Sens. John Rockefeller (D-West Virginia) and Charles Schumer (D-New York) state in their June 30 letter that the administration "is misleading the public by claiming to provide a temporary hold on payment which is already authorized by law."
Whether Leavitt intended to say that CMS will hold invoices 10 days beyond the 13 days mentioned by Schumer and Rockefeller is unclear. CMS did not return calls for comment by press time yesterday.
The Senate came up short in a 58-40 vote last Friday to provide funds for Medicare over the next five years (Medical Device Daily, June 30, 2008), which is needed to avert the 10.6% reduction in Part B doc fees under SGR. According to CMS, the proposal would provide payouts "projected at $54 billion, down 5% from the $57 billion projected for 2008." The White House threatened to veto any bill that takes money away from Medicare Advantage plans.
Acting CMS administrator Kerry Weems said the fee schedule is part of the agency's efforts "to improve how Medicare pays for healthcare services for our nation's seniors," and "to ensure that beneficiaries continue to get the highest quality of health care at the greatest value."
Jim King, President of the American Academy of Family Physicians (AAFP; Washington), told Medical Device Daily that Congress "has to change this formula." He added, "we're hoping that they'll come back in and correct the 10% and give themselves 18 months" to find an alternate to SGR for keeping costs from overwhelming Medicare.
As for a recent GOP proposal to keep funding at current levels for a year and a half, King stated that Sen.
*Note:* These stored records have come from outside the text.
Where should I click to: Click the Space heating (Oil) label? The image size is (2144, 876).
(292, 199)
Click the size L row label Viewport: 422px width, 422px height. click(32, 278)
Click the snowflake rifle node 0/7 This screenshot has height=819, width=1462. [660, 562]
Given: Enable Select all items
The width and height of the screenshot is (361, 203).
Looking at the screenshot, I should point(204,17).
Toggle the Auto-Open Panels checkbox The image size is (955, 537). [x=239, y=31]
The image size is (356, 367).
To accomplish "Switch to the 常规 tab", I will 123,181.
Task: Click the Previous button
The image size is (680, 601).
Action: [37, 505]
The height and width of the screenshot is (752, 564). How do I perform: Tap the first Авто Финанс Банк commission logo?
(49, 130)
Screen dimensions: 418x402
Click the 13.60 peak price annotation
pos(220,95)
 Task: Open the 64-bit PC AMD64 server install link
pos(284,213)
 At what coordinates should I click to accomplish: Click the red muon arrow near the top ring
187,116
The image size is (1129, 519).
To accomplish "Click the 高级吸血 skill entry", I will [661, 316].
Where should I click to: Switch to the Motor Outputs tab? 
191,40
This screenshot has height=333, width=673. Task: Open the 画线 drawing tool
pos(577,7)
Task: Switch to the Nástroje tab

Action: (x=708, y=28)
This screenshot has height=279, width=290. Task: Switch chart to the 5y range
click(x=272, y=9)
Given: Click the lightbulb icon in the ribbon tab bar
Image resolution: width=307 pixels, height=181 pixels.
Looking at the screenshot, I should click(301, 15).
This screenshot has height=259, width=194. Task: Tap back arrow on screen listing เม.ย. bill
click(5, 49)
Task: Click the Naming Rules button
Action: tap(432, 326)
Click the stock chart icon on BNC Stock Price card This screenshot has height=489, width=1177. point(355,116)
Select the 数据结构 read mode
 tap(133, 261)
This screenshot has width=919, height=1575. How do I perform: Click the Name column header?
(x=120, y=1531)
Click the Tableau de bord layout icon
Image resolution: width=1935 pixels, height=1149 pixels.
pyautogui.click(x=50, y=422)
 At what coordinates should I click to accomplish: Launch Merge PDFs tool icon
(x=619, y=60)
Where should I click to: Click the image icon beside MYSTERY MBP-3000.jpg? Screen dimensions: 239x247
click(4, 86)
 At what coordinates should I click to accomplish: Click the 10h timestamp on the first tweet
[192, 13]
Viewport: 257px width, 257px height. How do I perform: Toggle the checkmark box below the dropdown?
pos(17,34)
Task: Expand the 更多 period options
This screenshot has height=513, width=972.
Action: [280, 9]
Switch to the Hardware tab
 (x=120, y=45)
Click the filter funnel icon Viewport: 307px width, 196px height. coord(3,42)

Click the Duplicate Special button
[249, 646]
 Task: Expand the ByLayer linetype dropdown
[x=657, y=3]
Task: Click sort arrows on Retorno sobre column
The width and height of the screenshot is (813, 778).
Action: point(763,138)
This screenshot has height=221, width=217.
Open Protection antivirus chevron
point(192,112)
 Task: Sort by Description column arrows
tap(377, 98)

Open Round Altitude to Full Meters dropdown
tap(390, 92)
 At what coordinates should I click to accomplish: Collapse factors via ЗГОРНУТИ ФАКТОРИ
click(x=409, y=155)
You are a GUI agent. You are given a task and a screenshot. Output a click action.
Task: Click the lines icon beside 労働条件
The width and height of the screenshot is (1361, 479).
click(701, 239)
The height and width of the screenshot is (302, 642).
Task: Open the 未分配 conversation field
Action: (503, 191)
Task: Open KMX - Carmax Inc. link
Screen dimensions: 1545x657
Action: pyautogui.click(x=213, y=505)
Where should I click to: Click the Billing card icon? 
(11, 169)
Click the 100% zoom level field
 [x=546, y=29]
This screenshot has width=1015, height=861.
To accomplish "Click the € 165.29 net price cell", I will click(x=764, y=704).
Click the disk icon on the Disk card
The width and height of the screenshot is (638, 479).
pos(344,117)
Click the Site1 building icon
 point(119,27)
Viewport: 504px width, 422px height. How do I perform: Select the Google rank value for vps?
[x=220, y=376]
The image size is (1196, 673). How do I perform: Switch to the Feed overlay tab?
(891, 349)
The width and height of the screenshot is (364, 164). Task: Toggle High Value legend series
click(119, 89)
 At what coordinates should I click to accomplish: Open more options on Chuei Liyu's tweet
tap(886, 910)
Ted Kennedy (D-Massachusetts), the chairman of the Health, Education, Labor and Pensions committee, "was in favor of 18 months," and King said "we think its going to take at least a year to change the formula."
According to King, physician costs could be trimmed by consolidating into larger groups. "I see that happening, and we're watching it closely," he said, but added, "larger practices alone cannot fix the payment system we have."
RM alone not enough for hypertension
Controlling medical costs means dealing with chronic conditions more effectively and remote monitoring (RM) is one of the means by which docs can keep patients healthy. According to a report in the June 25 edition of the Journal of the American Medical Association, remote monitoring can be used to cut down on hypertension, but not by itself.
The paper, penned by a group of 10 led by Beverly Green, MD, of the Group Health Cooperative (Seattle, Washington), is based on a study of three groups of hypertensive patients totaling 778 over roughly two and a half years. The control group went through typical care scenarios whereas the other two groups reported their blood pressures via web monitoring. One of these latter two groups also consulted with a pharmacist regarding their drug regime via the Internet.
The patients on an RM regime recorded a drop in blood pressure (36% to 31%, RM-only and controls, respectively), but the drop was not deemed statistically significant. On the other hand, the article's abstract states that "adding a Web-based pharmacist care to home BP monitoring and web training significantly increased the percentage of patients with controlled BP," coming in at 56%.
The conclusion? "Pharmacist care management delivered through secure patient Web communications improved BP control in patients with hypertension."
Headband diagnoses Alzheimer's
Headbands are not just for sweaty professional athletes anymore.
According to a recent article in the journal Optics Letters, the use of pulsed near-infrared light shone onto the forehead of a patient can tell a doctor whether that patient's brain exhibits the kinds of morphological changes characteristic of Alzheimer's disease. As things stand, this can only be done after the disease kills the victim.
Eugene Hanlon, PhD, a researcher at the Veteran's Administration Medical Center in Bedford, Massachusetts and others have gone as far as small trials to prove the principal, and will soon begin trying the technique out on human subjects.
The problem with this approach is a familiar one to radiation technologists; how to get the signals past the skull and back out. This was the major impediment to x-radiation and led to the development imaging with magnetic resonance (MR), which is also on the short list of candidates to make the diagnosis of Alzheimer's.
The attraction behind this headband-based, near-infrared approach is that it would be much cheaper than an MR scan and positron-emission scanning. Both these modes can require the use of contrast dyes, which carry their own risks.